Apesar do acordo de paz, Kosovo ainda é um barril de pólvora. O sentimento de vingança dos albaneses e a humilhação da retirada sérvia ameaçam fazer correr mais sangue na Província.
Os papéis devem se inverter agora. Com o fim da polícia sérvia, que acabou oficialmente ontem, uma nova força de segurança civil terá de ser constituída.
O ELK (Exército de Libertação de Kosovo), a guerrilha separatista, está pronto para ceder parte significativa de seu contigente para essa finalidade.
Os policiais e paramilitares sérvios, que fizeram o serviço mais sujo na guerra, a partir de agora são apenas civis. O novo policial poderá "visitar" aquele que massacrou e matou seus familiares.
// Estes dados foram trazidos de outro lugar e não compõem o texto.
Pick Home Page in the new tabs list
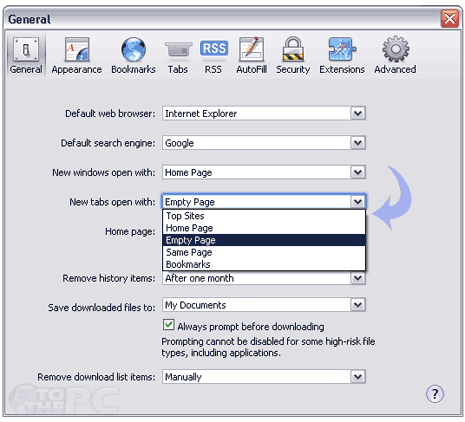The image size is (465, 422). [x=264, y=228]
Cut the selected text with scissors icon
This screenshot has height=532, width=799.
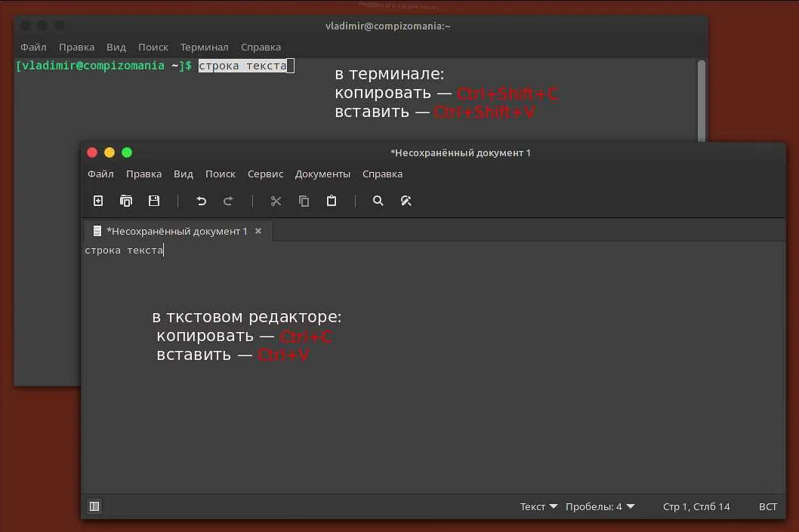pos(276,201)
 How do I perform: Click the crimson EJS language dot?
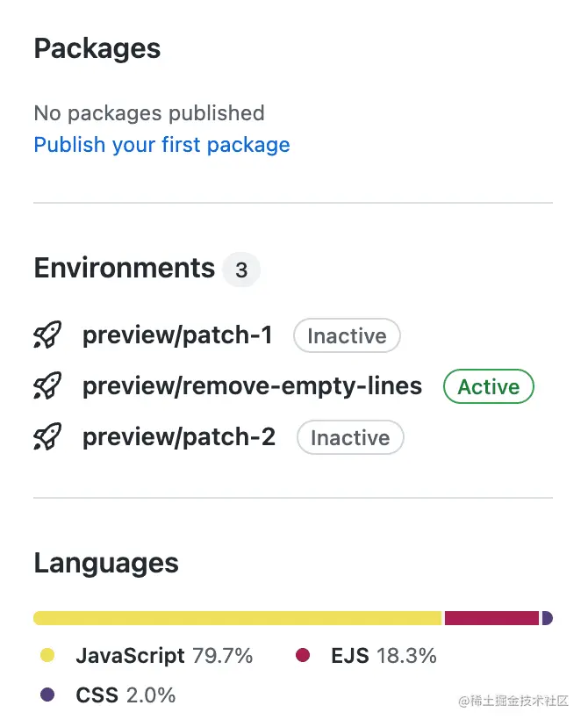(x=303, y=655)
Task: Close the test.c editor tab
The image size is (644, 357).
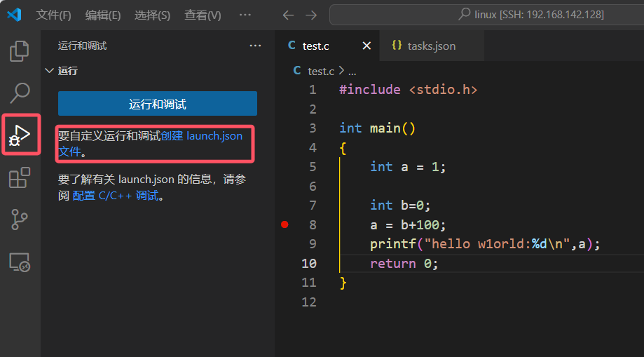Action: point(366,46)
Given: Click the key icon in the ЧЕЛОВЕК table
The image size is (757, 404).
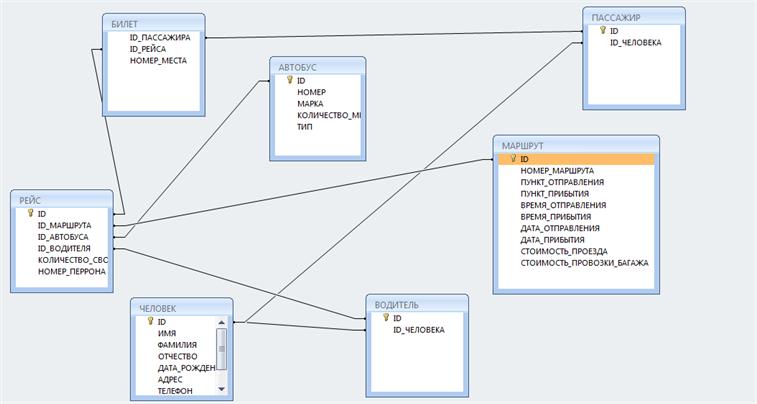Looking at the screenshot, I should coord(149,322).
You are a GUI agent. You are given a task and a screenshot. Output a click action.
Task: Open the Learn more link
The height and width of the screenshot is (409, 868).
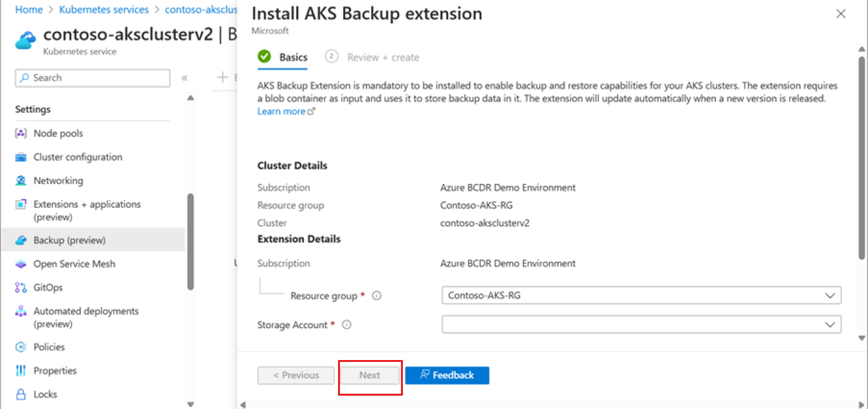coord(281,111)
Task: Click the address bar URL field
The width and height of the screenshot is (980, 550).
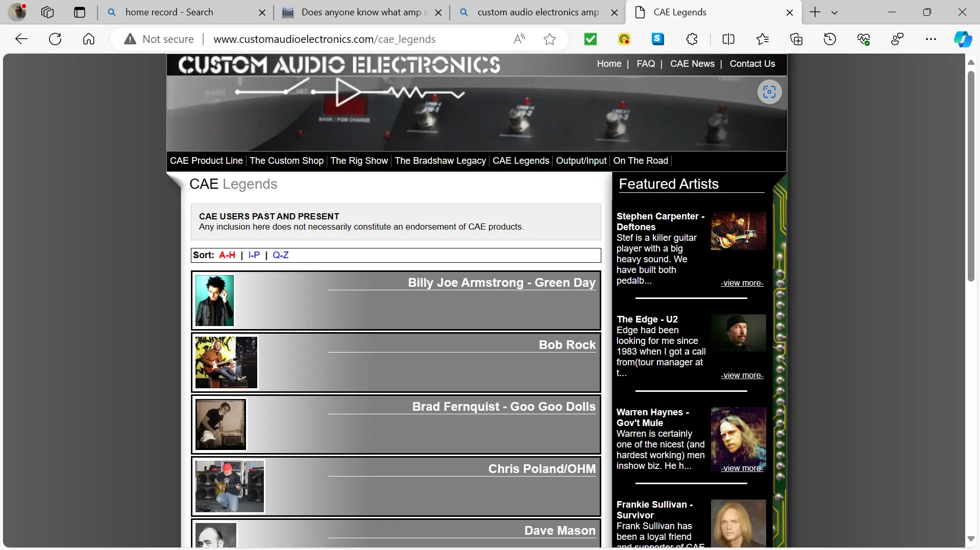Action: click(324, 39)
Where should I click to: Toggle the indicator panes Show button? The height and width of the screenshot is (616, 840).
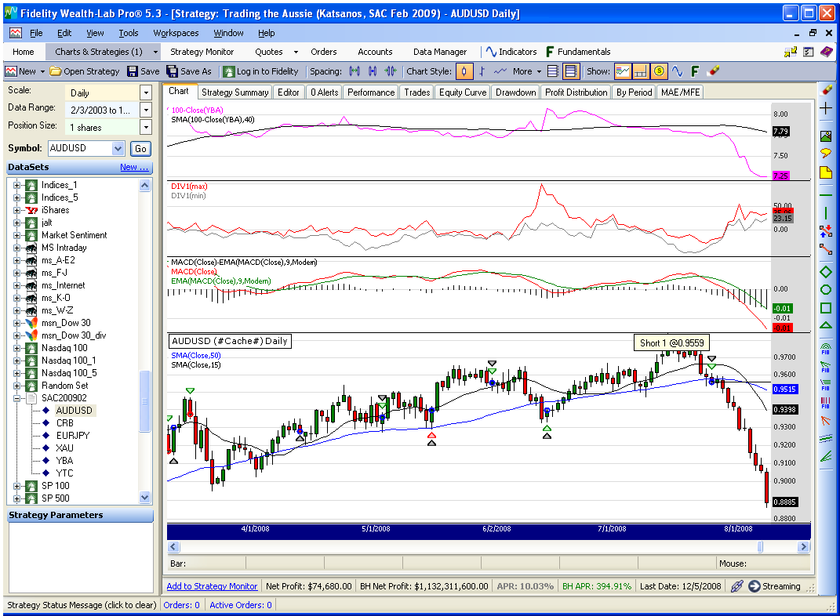[623, 71]
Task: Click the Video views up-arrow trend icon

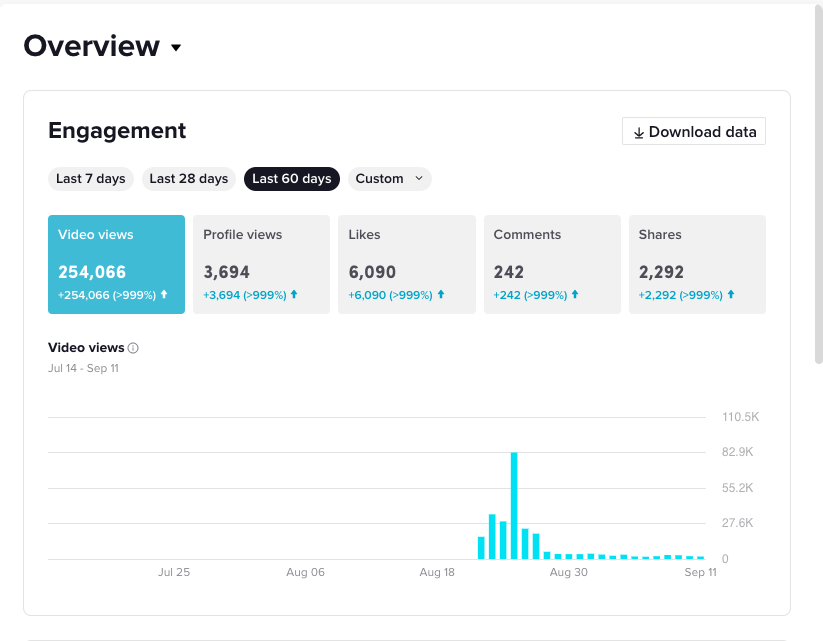Action: coord(164,295)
Se a Otan e a ONU, encarregada de criar novas instituições civis em Kosovo, falharem em dar segurança aos sérvios que ficaram, naturalmente se formará uma nova "guerrilha".
Em Pristina, albaneses que trabalham com os jornalistas estrangeiros já temem franco-atiradores.
A humilhação sérvia é vísivel na retirada dos soldados (abatidos e contrariados) e no êxodo dos civis para o norte. A "integridade territorial iugoslava" é uma ficção do acordo de paz.
A Sérvia perdeu Kosovo. Quem dá as cartas não é a ONU (Organização das Nações Unidas), como diz o ditador Slobodan Milosevic para mascarar sua derrota, apesar de ter surpreendido a Otan.
Quem manda é a Otan, que travou uma guerra improvisada (deveria durar 2 semanas, mas durou 11), tomou uma rasteira na hora da "photo op" (os russos foram as primeiras forças de paz a chegar a Pristina), mas ocupa competentemente o território kosovar.
O problema é que não basta o superpoder da maior máquina militar do planeta para acabar com o ódio racial em Kosovo.
Uma "paz artificial" não demorará a ser quebrada se extremistas dos dois lados voltarem a se enfrentar.
Outro fator de desestabilização é a crise econômica que atinge a Sérvia por quase dez anos.
Sem ajuda financeira das potências ocidentais a Belgrado, o alto desemprego (1,6 milhão dos cerca de 8 milhões de habitantes, segundo o governo) e refugiados (400 mil da Guerra da Bósnia e os que estão deixando Kosovo agora) podem dar combustível para a subida ao poder de extremistas.
Vojislav Seselj, que anunciou sua saída do governo, é líder do SRS (Partido Radical da Sérvia) e parece apostar no declínio de Milosevic. É mais nacionalista, ao menos na retórica, do que o ditador.
Em Kosovo, além da recomposição econômica (a infra-estrutura está completamente devastada), a ONU e a Otan têm a missão de "ensinar" tolerância aos albaneses, para que não repitam a violência da qual foram vítimas.
É compreensível a sede de vingança da população que sofreu uma cruel limpeza étnica, cujas evidências de atrocidades são cada vez maiores.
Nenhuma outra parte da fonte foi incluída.